New York

“Slide Show,” Judy Pfaff

Artists Space

Although I arrived late, I saw most of the special slide show of galleryless New York artists put on by Artists Space. The audience of about 150 artists, dealers, critics, and curators all sat slack jawed as the slides flicked by. We saw 440 slides in an hour, two per artist in the time it took to say each’s name. No one in the crowd that I saw took notes, and no one asked that the presentation be held up for a closer examination of particular slides.

Lots of interesting stuff flashed by, and a lot of academic hackwork. But then the slides were presented in such a depressing rapid-fire there was no real chance that the work would be seen. All the subtle painting was lost. For all I know, work by Brice Marden or Jules Olitski could have whipped by without notice, but then that stuff takes time to see. The presentation was a rough reminder of just how many artists there are around here, and there are surely many more than the 220 with slides in the Artists Space file.

If there had been a chance for the audience members to interrupt, or have slides held out for later inspection, the commitment they’d made to come in the first place might logically have extended the evening into an all-nighter. As it was, the presentation was simply pro forma and a waste of time.

Perhaps some of those who attended will come back to browse through the four-drawer file at leisure (I know I will). But even then it’s not adequate. Slides can never stand for work, and going through the file can never substitute for visiting artists’ studios.

After this numbing display, I stumbled toward light (moving past some laminated wooden animals on the floor, and some rural Realist paintings on the walls), into the gallery’s back room. Three walls there had been made over into an environment by Judy Pfaff, a veritable encyclopedia of au courant abstract sculptural and pictorial incident. “Modernist madness!” I cried, the slide show fresh in my mind. But it’s okay. There are no surprises in her vocabulary of forms, nor in the materials she uses—light bulbs, wire, chunks of wood, canvas, paper—but it’s a gutsy synthesis, and it throws some problems into relief.
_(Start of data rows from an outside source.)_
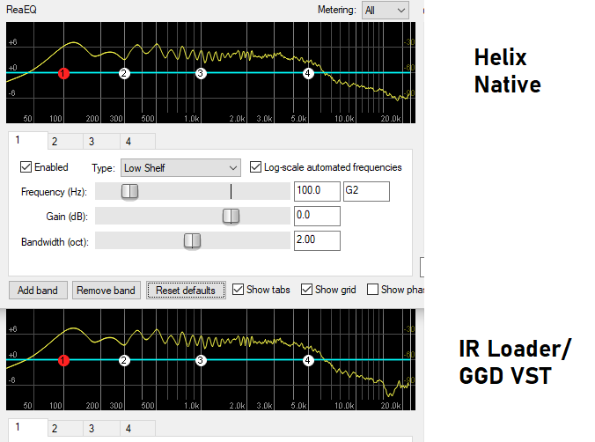This screenshot has width=595, height=442.
Task: Click band 2 node in bottom EQ graph
Action: click(124, 360)
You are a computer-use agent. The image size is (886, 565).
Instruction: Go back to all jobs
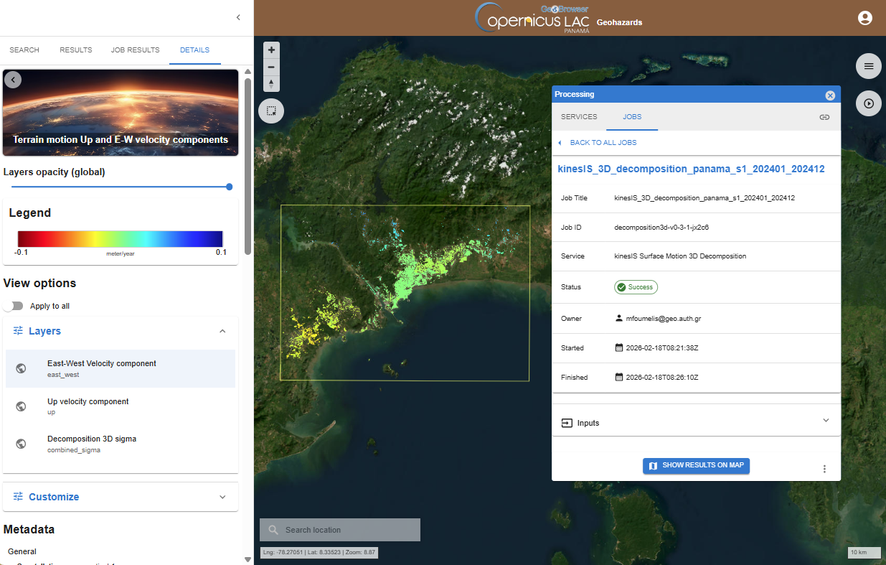click(x=603, y=143)
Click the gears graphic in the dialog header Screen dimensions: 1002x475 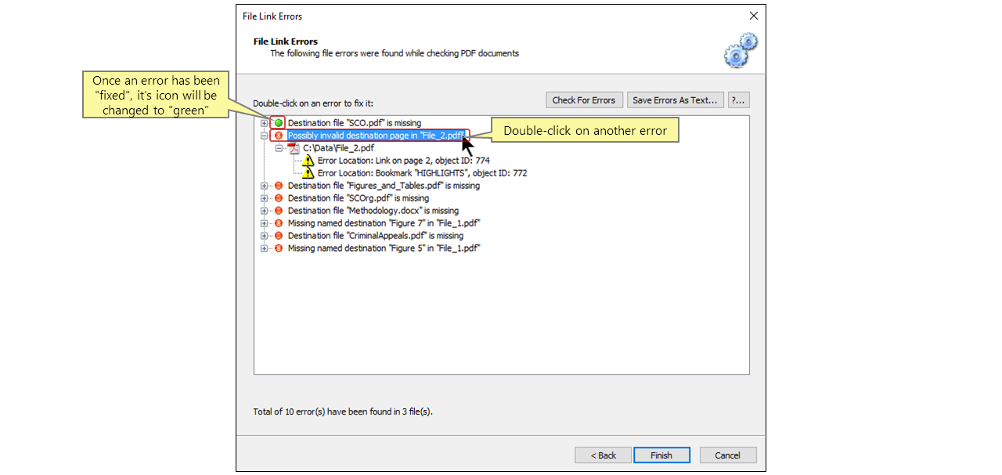coord(739,49)
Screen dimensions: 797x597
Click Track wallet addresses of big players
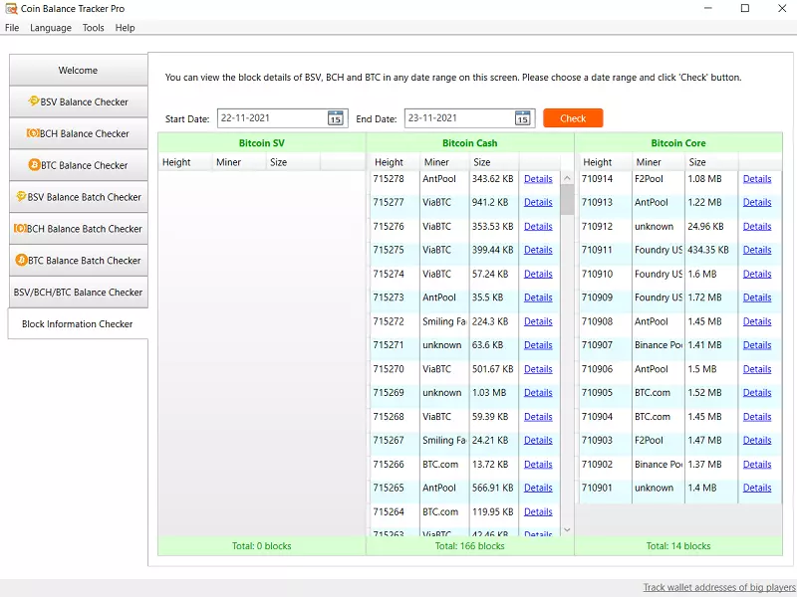(718, 587)
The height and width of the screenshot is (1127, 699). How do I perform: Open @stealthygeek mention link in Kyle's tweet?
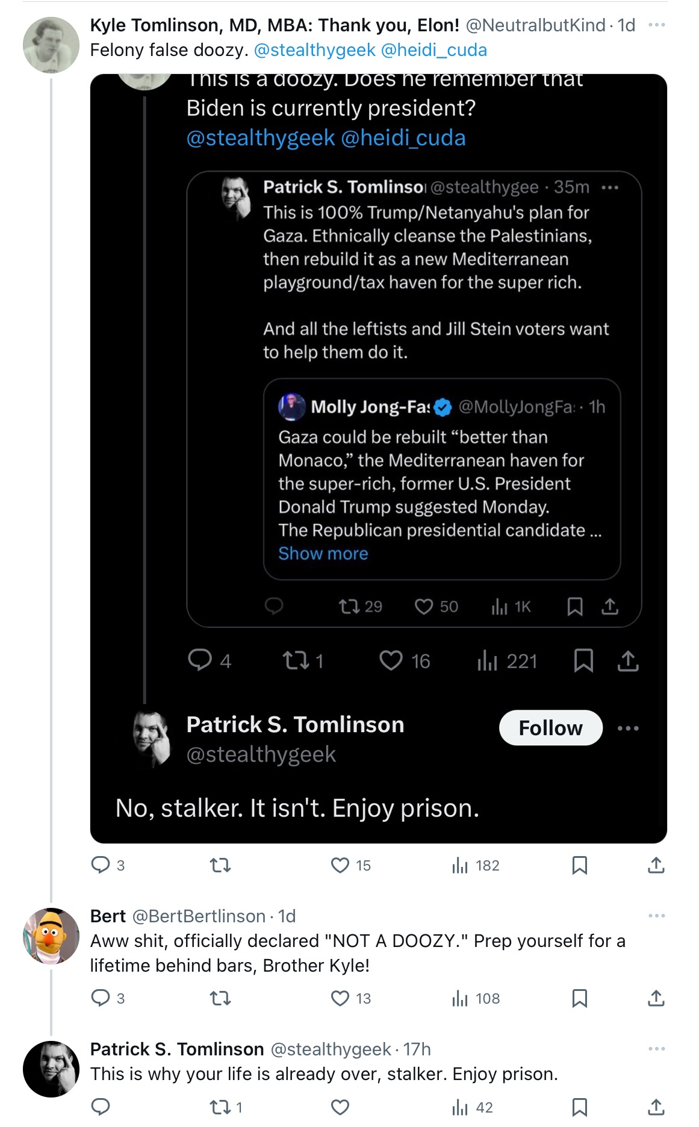point(314,50)
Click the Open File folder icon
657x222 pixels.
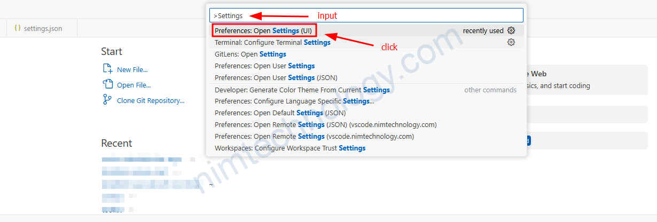click(x=107, y=85)
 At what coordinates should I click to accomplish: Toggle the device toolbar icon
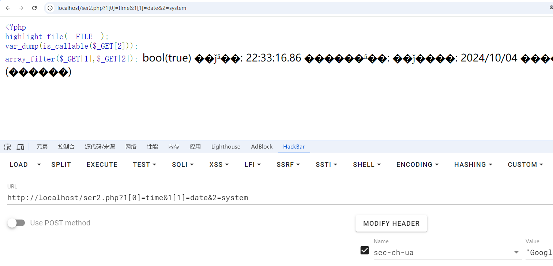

The current renaissance of De Stijl and Russian avant-garde forms (“revisionist Constructivism,” Joseph Masheck called it) in painting and sculpture abjures the strident attitudes and moral fervor that marked those earlier movements. Ours is more an abstraction of uncertainty, and the forms on Pfaff’s walls are tentative to the point of pathos. She hasn’t the confidence to round out a circle or sharpen a rectangle; she doesn’t declare form, she intimates it. This is nota shortcoming, it is a choice to substitute nuance and wit for the bold visual statement. The sculptural elements in Pfaff’s environment—which are by nature declarative forms—are all quite small, as are her cuts into the wall. These same miniature elements contain all the strong colors. On the walls, she ventures only pastels and pencil marks.

Many abstract artists have taken on the wall itself. It is inevitable that they should do so, just as painting and sculpture inevitably leave their marks on the architecture of their time. Recently, this engagement has been undertaken in assertively systemic terms, indicating, I think, a latent impulse toward architecture. Pfaff’s wall, however, is not systemic but episodic. Her markings seem ill at ease without a canvas to bound them. Pfaff freely records her hesitancy—which is not the same as naiveté—as if to imply that the work should not have been made. Her environment seems overly bold. It belies a venturesomeness that is compelling because it is so fragile.